Part of the ongoing complications of his romantic life have to do with his own situation leading him to believe that such relationships are beyond his expectations any longer and thus leading him to settle into a passive role in his own romantic life. The other women interested in him have no idea how to approach a man who has apparently switched off his poontang radar. They are from less insular worlds, and are more open, to a certain degree (though not remotely to the point a 20th-21st century real world native would be) to the idea that they could form such a relationship with a stranger. Though their own situations are not so far removed from his that a degree of public sexual modesty is not expected of women, and so they expect a certain mutual expression of interest before proceeding with the pursuit of a relationship. In other words, because neither Min or Elayne assumed from birth that she would marry a man she had known all her life, and because their cultures (or personalities) are not too much more sexually permissive than the Two Rivers, they have certain expectations of reciprocity in a courtship process. They are not automatically inclined to take their case before the secret sisterhood that has been overseeing their upbringing and that of the man in question, but they are also not of the sort to start hitting on a man who shows no interest and is still operating under the assumptions of his prior commitment when such matters occur to him.
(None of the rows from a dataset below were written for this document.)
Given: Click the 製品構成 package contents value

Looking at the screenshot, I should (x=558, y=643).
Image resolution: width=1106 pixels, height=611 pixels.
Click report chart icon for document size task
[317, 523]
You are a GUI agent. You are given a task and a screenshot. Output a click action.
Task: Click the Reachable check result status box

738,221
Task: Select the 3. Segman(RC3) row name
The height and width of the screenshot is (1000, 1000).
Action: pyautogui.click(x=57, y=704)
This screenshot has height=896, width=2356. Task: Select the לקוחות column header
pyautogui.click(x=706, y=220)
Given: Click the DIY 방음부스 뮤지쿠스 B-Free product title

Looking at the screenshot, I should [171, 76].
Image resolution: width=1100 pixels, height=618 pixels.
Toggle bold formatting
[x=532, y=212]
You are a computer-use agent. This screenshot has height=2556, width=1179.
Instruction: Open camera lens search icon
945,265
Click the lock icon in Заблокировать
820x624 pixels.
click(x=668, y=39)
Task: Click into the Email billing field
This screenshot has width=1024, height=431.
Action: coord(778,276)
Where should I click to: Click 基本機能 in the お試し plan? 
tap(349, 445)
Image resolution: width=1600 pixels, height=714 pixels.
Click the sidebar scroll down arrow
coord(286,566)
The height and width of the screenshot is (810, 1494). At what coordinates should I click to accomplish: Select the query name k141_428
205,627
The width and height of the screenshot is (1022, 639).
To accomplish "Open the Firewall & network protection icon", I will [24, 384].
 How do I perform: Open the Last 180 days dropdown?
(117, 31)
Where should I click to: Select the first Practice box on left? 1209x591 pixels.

Rand & Min don’t get anything started during their immediate time together largely because he still seems to consider himself spoken for and with his state of mind at that point, initiating a romantic relationship might be something akin to disarming a bomb on a trampoline – entertaining to watch at a distance, but not much fun to attempt. Later on, with Elayne, though officially quits with Egwene, shaking off the system under which he has grown up and been conditioned to function in sexual relationships is not so simple. What might be the only piece of accurate advice Egwene has ever given anyone is blown off by Elayne as absurd or at least odd, and even Egwene doesn’t really follow up on it. She makes suggestions as to how Elayne would go about signifying her interest to Rand had they both been in a Two Rivers courtship. While wildly inappropriate to their circumstances and the timeframe Elayne has to operate within, the very unsuitability of those methods should have been a warning flag to the conspirators. They might have worked, however strange it might seem in the Stone of Tear to both Rand and Elayne, because those would have been recognizable indicators. Rand would have known exactly where Elayne was coming from, because she would have been speaking his language. Doing the things Egwene mentions would have been clear signals to a Two Rivers man conveying the message “Our union has been sanctioned by the proper authorities. Deal with it.”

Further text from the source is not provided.